Artikel-Informationen
erstellt am:
15.02.2023
Ansprechpartner/in:
Frau Andrea-Alexandra Bartels
Entscheidungen des Niedersächsischen Finanzgerichts
Az. 1 K 90/19 – Urteil vom 01.12.2022
Typisiertes Vergleichswertverfahren; eingeschränkte gerichtliche Überprüfbarkeit der von den Gutachterausschüssen mitgeteilten Vergleichspreise
1. Die gesonderte und einheitliche Feststellung des Grundbesitzwerts erfolgt gegenüber einer Erbengemeinschaft in Vertretung für die Miterben. Inhaltsadressaten der Feststellung sind die Miterben, für deren Besteuerung der Grundbesitzwert von Bedeutung ist. Die Miterben sind als Steuerschuldner der Erbschaftsteuer am Feststellungsverfahren beteiligt. Soweit der Gegenstand der Feststellung einer Erbengemeinschaft in Vertretung der Miterben zuzurechnen ist, sind § 352 AO und § 48 FGO entsprechend anzuwenden (§ 155 Satz 2 BewG).

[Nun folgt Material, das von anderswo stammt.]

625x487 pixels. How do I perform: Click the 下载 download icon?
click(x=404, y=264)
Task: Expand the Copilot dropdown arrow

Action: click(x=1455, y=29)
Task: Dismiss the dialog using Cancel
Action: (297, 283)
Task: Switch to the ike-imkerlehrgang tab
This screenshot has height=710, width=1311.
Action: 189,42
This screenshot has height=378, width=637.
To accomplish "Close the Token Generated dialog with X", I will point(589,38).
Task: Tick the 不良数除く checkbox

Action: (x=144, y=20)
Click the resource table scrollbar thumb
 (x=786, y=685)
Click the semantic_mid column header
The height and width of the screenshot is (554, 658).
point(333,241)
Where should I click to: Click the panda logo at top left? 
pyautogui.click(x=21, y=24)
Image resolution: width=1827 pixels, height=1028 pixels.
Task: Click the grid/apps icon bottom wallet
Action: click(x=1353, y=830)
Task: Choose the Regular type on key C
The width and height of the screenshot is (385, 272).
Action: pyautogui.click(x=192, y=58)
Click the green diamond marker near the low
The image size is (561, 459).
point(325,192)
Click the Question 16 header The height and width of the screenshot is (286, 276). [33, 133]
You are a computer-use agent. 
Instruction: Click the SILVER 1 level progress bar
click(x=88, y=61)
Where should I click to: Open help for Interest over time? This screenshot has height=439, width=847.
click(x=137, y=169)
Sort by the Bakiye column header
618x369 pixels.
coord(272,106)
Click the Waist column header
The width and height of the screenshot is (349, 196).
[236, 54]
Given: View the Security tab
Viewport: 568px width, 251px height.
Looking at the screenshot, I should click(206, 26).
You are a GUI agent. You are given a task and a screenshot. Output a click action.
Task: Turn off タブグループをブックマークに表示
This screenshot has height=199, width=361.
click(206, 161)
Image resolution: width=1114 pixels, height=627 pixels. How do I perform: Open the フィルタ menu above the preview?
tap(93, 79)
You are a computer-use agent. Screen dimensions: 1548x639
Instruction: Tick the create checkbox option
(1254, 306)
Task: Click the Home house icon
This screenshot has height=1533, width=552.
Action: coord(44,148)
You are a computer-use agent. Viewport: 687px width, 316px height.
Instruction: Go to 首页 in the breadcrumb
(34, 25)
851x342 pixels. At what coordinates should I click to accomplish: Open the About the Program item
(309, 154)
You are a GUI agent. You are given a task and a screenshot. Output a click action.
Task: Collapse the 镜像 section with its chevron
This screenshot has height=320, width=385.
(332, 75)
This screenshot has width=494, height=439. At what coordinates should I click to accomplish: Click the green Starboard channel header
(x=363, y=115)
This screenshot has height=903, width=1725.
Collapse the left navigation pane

2. Die gerichtliche Überprüfung von Mitteilungen der Gutachterausschüsse für Grundstückswerte ist auf offensichtliche Unrichtigkeiten beschränkt.
3. Die Ermittlung des Grundbesitzwerts aus den von den Gutachterausschüssen mitgeteilten Vergleichspreisen obliegt den Finanzämtern. Dabei ist es nicht zu beanstanden, wenn die Finanzämter insoweit aus sämtlichen mitgeteilten Vergleichspreisen einen Durchschnittswert bilden und diesen ansetzen.
4. Die Nichtangabe der genauen Adressen der vom Gutachterausschuss mitgeteilten Vergleichsfälle vermag keine offenbare Unrichtigkeit zu begründen.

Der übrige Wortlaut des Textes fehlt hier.